Screenshot grounding data:
-- Opening Marker --
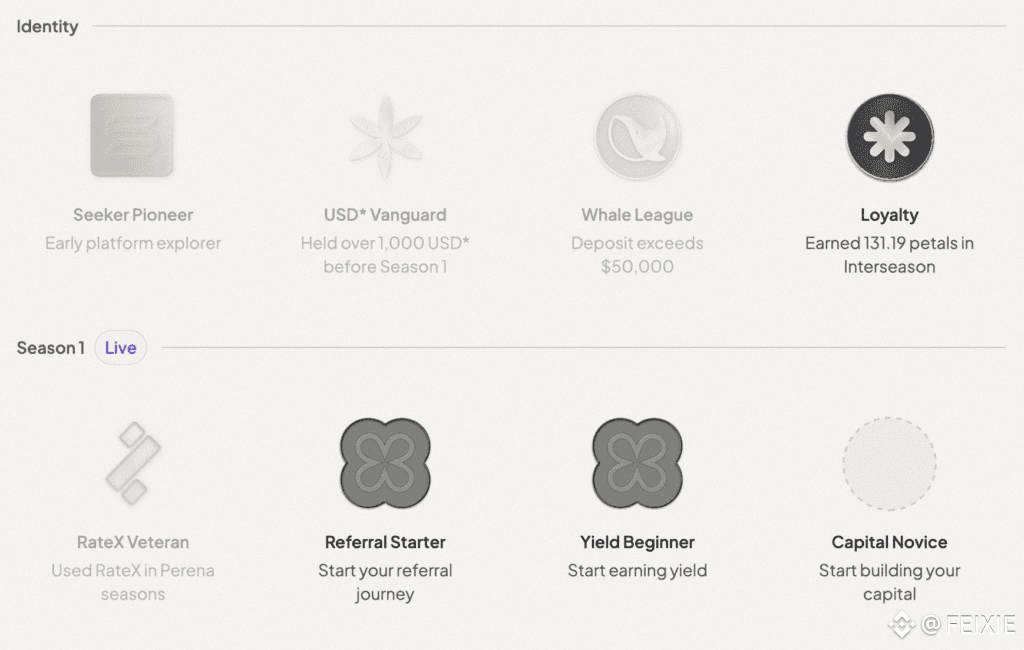Select the RateX Veteran badge icon
1024x650 pixels.
coord(132,463)
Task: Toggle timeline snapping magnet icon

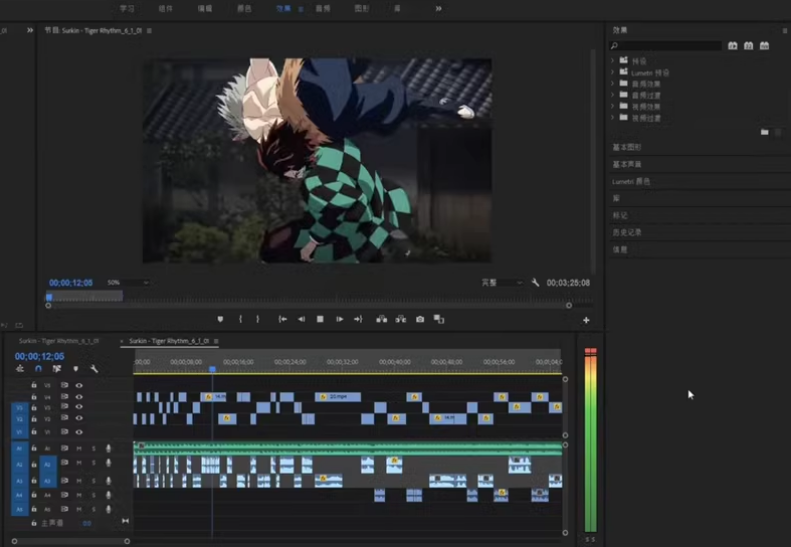Action: 38,369
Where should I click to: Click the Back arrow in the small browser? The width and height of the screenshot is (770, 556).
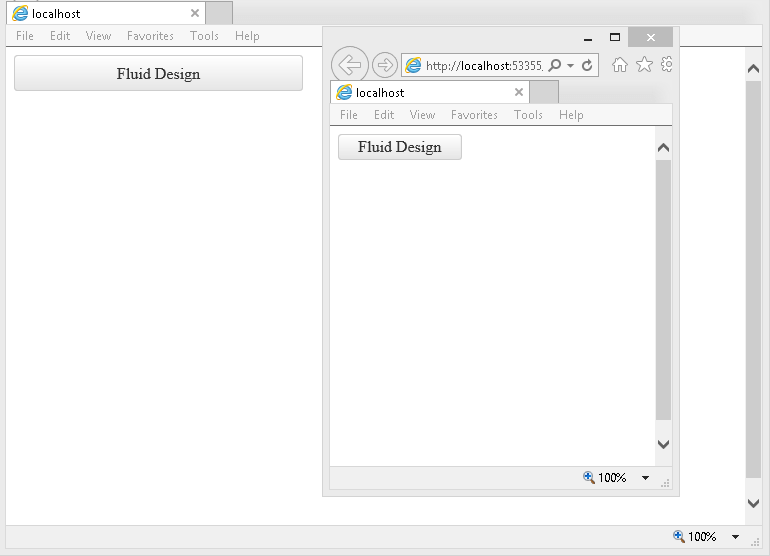click(349, 65)
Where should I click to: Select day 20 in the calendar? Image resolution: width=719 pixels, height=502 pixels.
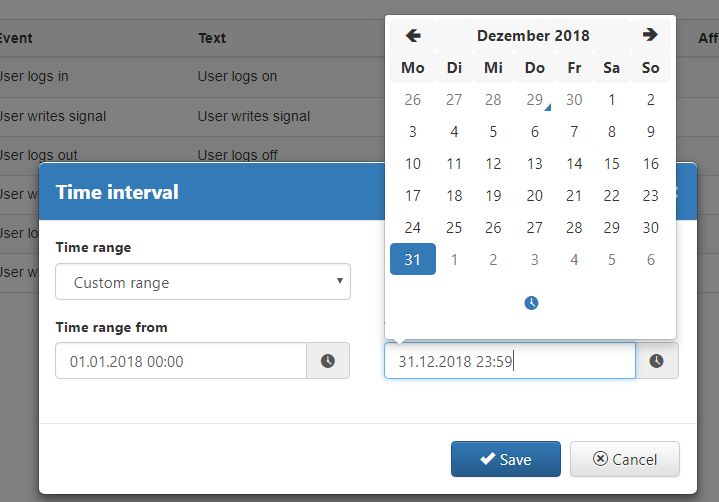[535, 196]
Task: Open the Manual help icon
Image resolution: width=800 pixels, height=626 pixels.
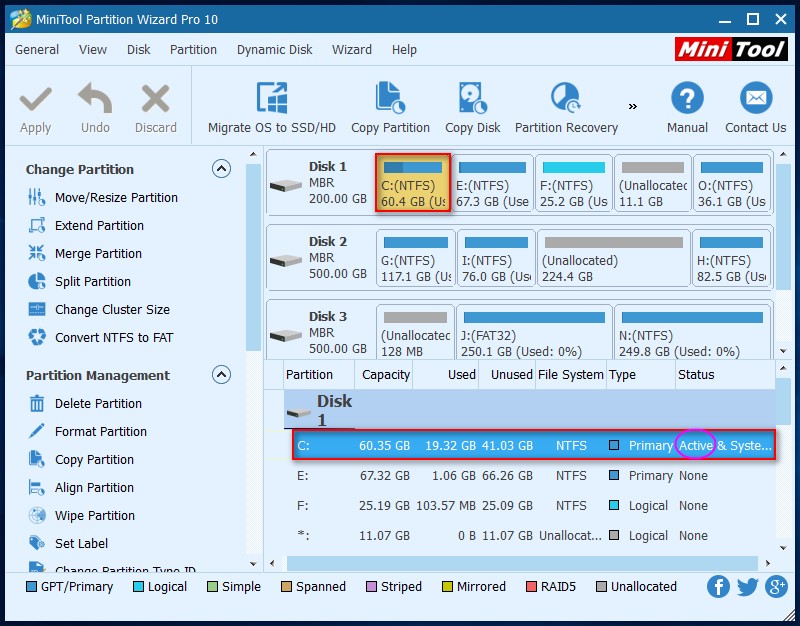Action: [x=687, y=105]
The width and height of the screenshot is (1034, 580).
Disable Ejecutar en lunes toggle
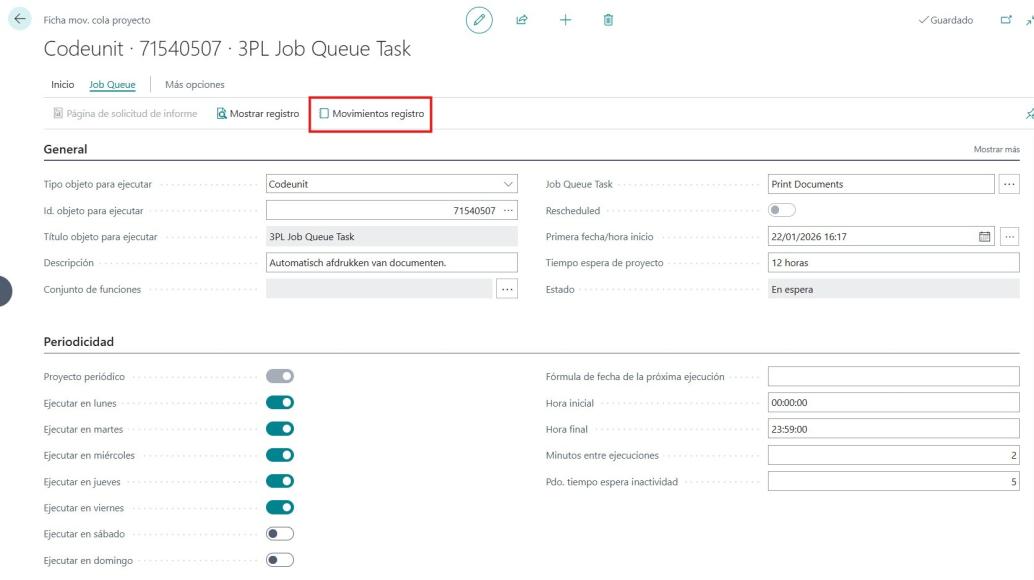click(x=280, y=402)
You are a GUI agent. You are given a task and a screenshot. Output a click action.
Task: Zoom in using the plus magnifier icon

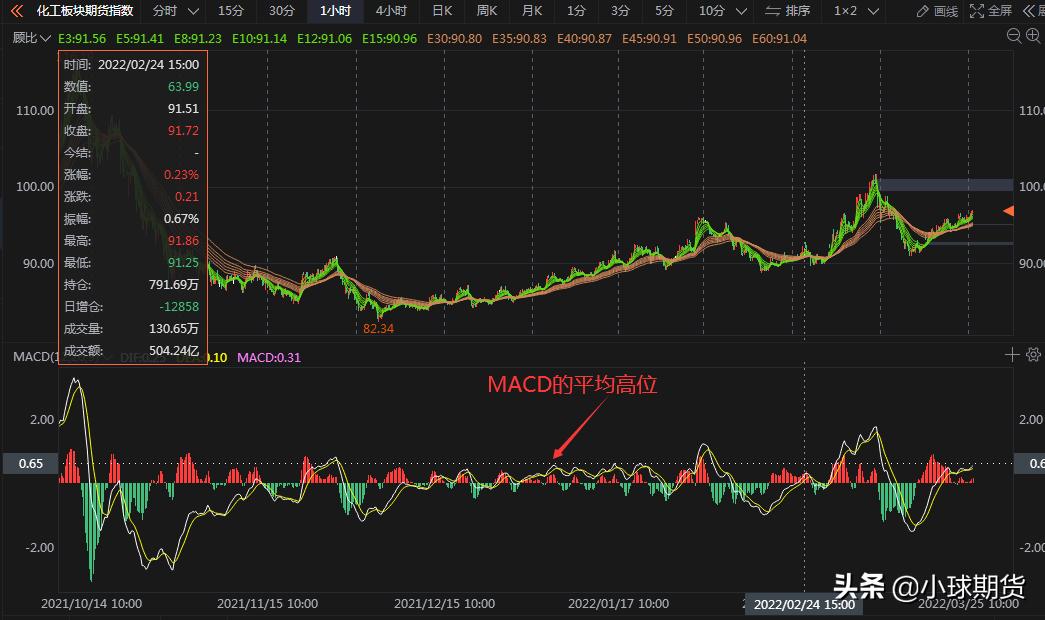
-- Closing Marker --
Set the pictures aside and repeat only the lines from the one containing "You are a GUI" through the last line of the entries above, exactly as they stand.

You are a GUI agent. You are given a task and a screenshot. Output a click action.
Task: Zoom in using the plus magnifier icon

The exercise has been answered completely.